Introducing Pain-Related Molecular Pathways in Painful Diabetic Neuropathy Via Protein Interaction Networks

Abstract

Background: Painful diabetic neuropathy (PDN) is one of the most drastic complications of diabetes. Patients with PDN always reveal spontaneous and stimulus‑evoked pain. However, the pathogenesis mechanisms of PDN are not entirely distinct. Objectives: In the present study protein-protein interaction (PPI) network for PDN was constructed and analyzed to identify key proteins as potential biomarker candidates. Methods: The transcriptomic (genes) and proteomic (proteins) data in articles that focused on PDN with differential expressions were collected. Protein networks were constructed and analyzed using STRING and Cytoscape software, respectively. Further PPI network analysis, gene ontology, and KEGG (Kyoto Encyclopedia of Genes and Genomes) pathway analysis were performed using MCODE and DAVID tools.
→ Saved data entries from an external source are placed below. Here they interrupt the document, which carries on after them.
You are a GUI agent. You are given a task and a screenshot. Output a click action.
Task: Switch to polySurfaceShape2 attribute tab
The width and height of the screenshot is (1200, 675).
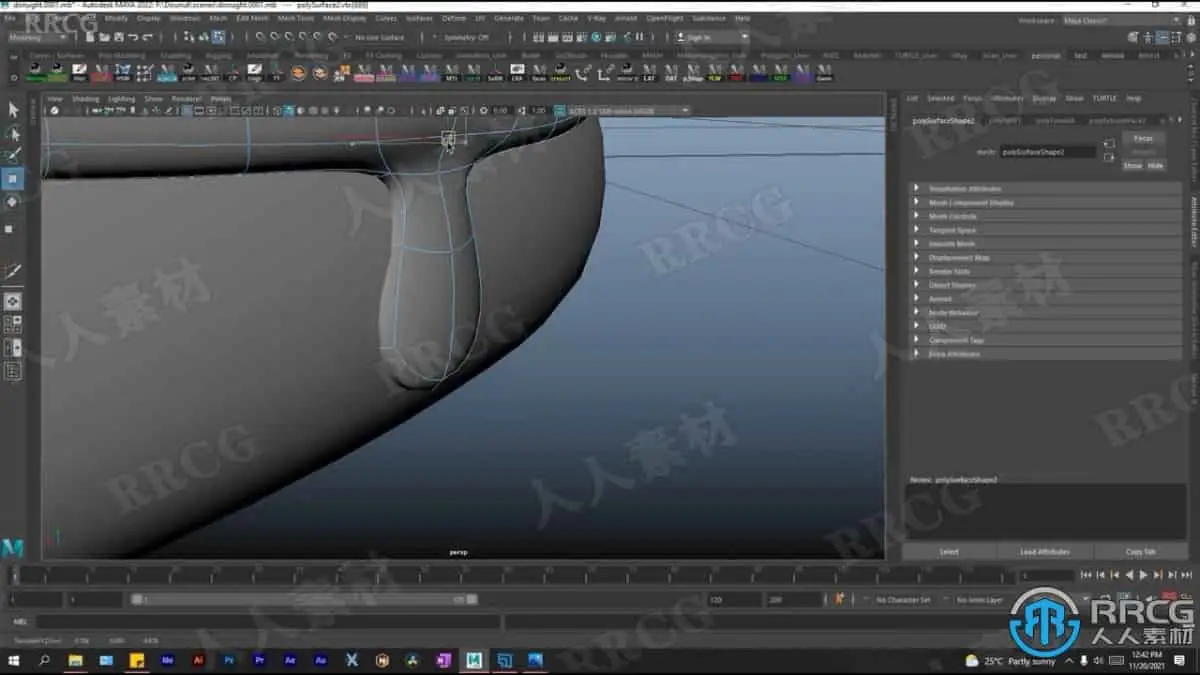942,120
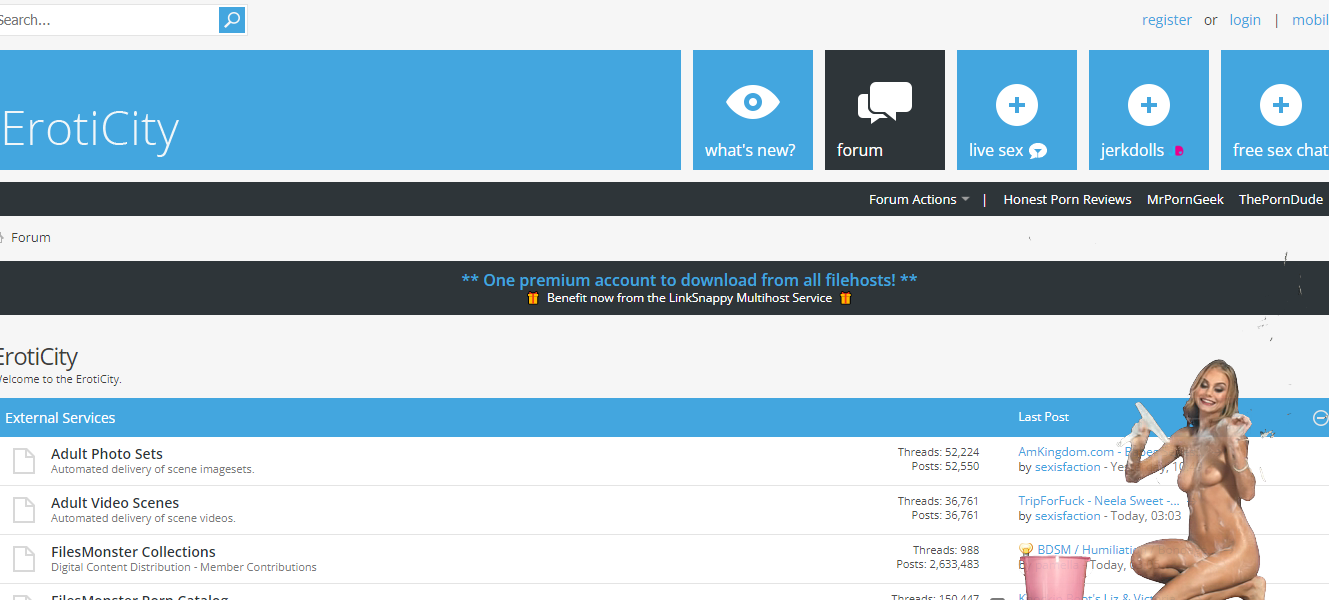
Task: Select MrPornGeek in the navigation bar
Action: tap(1185, 200)
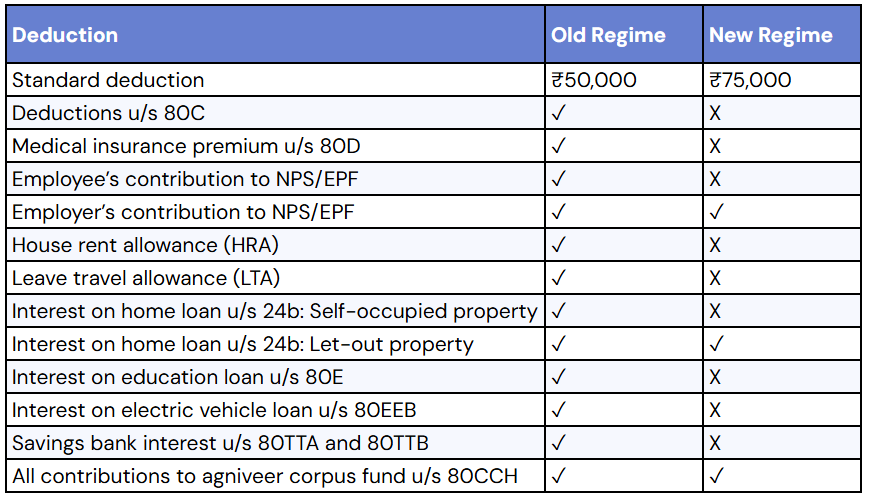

Results: A total of 147 differentially regulated proteins/genes were identified in painful diabetic neuropathy, including 91 up-regulated and 56 down-regulated proteins/genes. A network analysis of genes/proteins related to PDN identified COX4I1, NDUFS8, UQCRC1, COX7C, and some other NADH dehydrogenases, including NDUFB7, NDUFS7, NDUFS3, NDUFB5, NDUFA2, and NDUFB4 as hub-bottleneck proteins. With functional enrichment analysis of network clustering, COX7C, HP, RPS12, KCNIP2, and CoL4A1 were established as distinct seed proteins in the obtained modules, which could lead to the discovery of biomarker candidates. Conclusions: These results could provide new insights into pathology and molecular mechanisms, as well as the identification of pathways and proteins/genes involved in causing PDN in diabetic patients. COX7C, HP, RPS12, KCNIP2, and CoL4A1 are the top 5 seed nodes (hub proteins) and can serve as potential biomarker candidates and targets for PDN management. However, further investigations are needed to evaluate these proteins in detail.